Our barrels are made in France, to our specifications, from wood that we buy at auction and air dry for three years, a year longer than normal. All of our grapes are picked by hand, into half-ton bins, then laboriously hand sorted at the winery. Grapes that require a drive of more than thirty minutes to our winery are delivered in refrigerated trucks.
Our Merlot comes entirely from our Conn Valley ranch, and is grown organically in the Bordeaux inspired vineyards surrounding our home. The combination of cordon-pruned vertical-trellis system on a tightly spaced planting grid serves to keep yields low and quality high. The vineyard is planted to a traditional mix of Merlot, Cabernet Franc and Cabernet Sauvignon. We harvest low yields at optimum ripeness, then ferment for 30 days or more to insure maximum extraction of color and flavor, which invariably gives us greater complexity.
Our Chardonnay grapes are not crushed, but slowly whole-cluster pressed. The juice is racked directly into barrel, then fermented naturally with indigenous wild yeast. The process is time consuming and expensive, but it produces a level of richness and complexity not found in Chardonnay produced otherwise.

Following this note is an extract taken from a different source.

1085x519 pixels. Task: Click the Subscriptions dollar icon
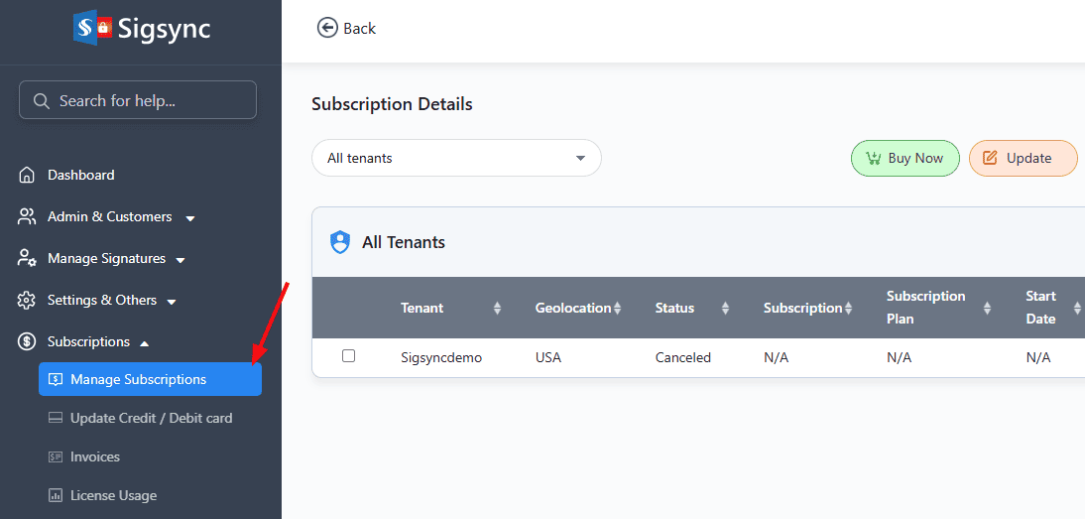pos(28,342)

While Syrah is less than 10% of our annual production, the equipment to produce
it takes up 50% of the cellar space at our winery. We cold soak the must for
up to a week, and make no sulfur-dioxide addition at harvest. Fermentation
in custom-designed open-top tanks enables us to vary the level of stem retention
for each lot of wine, and to manually Īpunch-down' the cap, following the time-honored
Rhone Valley tradition.
All three of our Zinfandel bottlings are from low-yielding, old vine sources.

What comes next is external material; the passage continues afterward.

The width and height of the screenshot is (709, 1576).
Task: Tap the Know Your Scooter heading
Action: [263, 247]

The Pato Ranch in Oakley was planted in 1896 and includes some of the last
remaining own-rooted Zinfandel vines in California. The Tofanelli Vineyard
in Calistoga has a long and colorful history in the area and has historically
produced some of this variety's most respected wines. The Chiles Valley (known
as the High Valley until prohibition) vineyards of Jay and Pam Heminway are
planted at an elevation of over 1800 feet, among the highest elevation vineyards
in the Napa Valley. These old, dry-farmed vines rarely yield a crop of more
than a ton or so per acre, and the fruit produces a bright, enormously attractive
example of the varietal.
All of our wines are made with an eye for quality, and a deep-seated passion for excellence. They are aged with as little intervention as possible, and in most years we bottle our wines with neither fining nor filtration, using our custom designed, state of the art mobile bottling line. No expense has been spared in our grape growing, winemaking practices, or processing equipment, yet customers repeatedly tell us that our wines represent great value in today's highly competitive wine market. We hope you agree.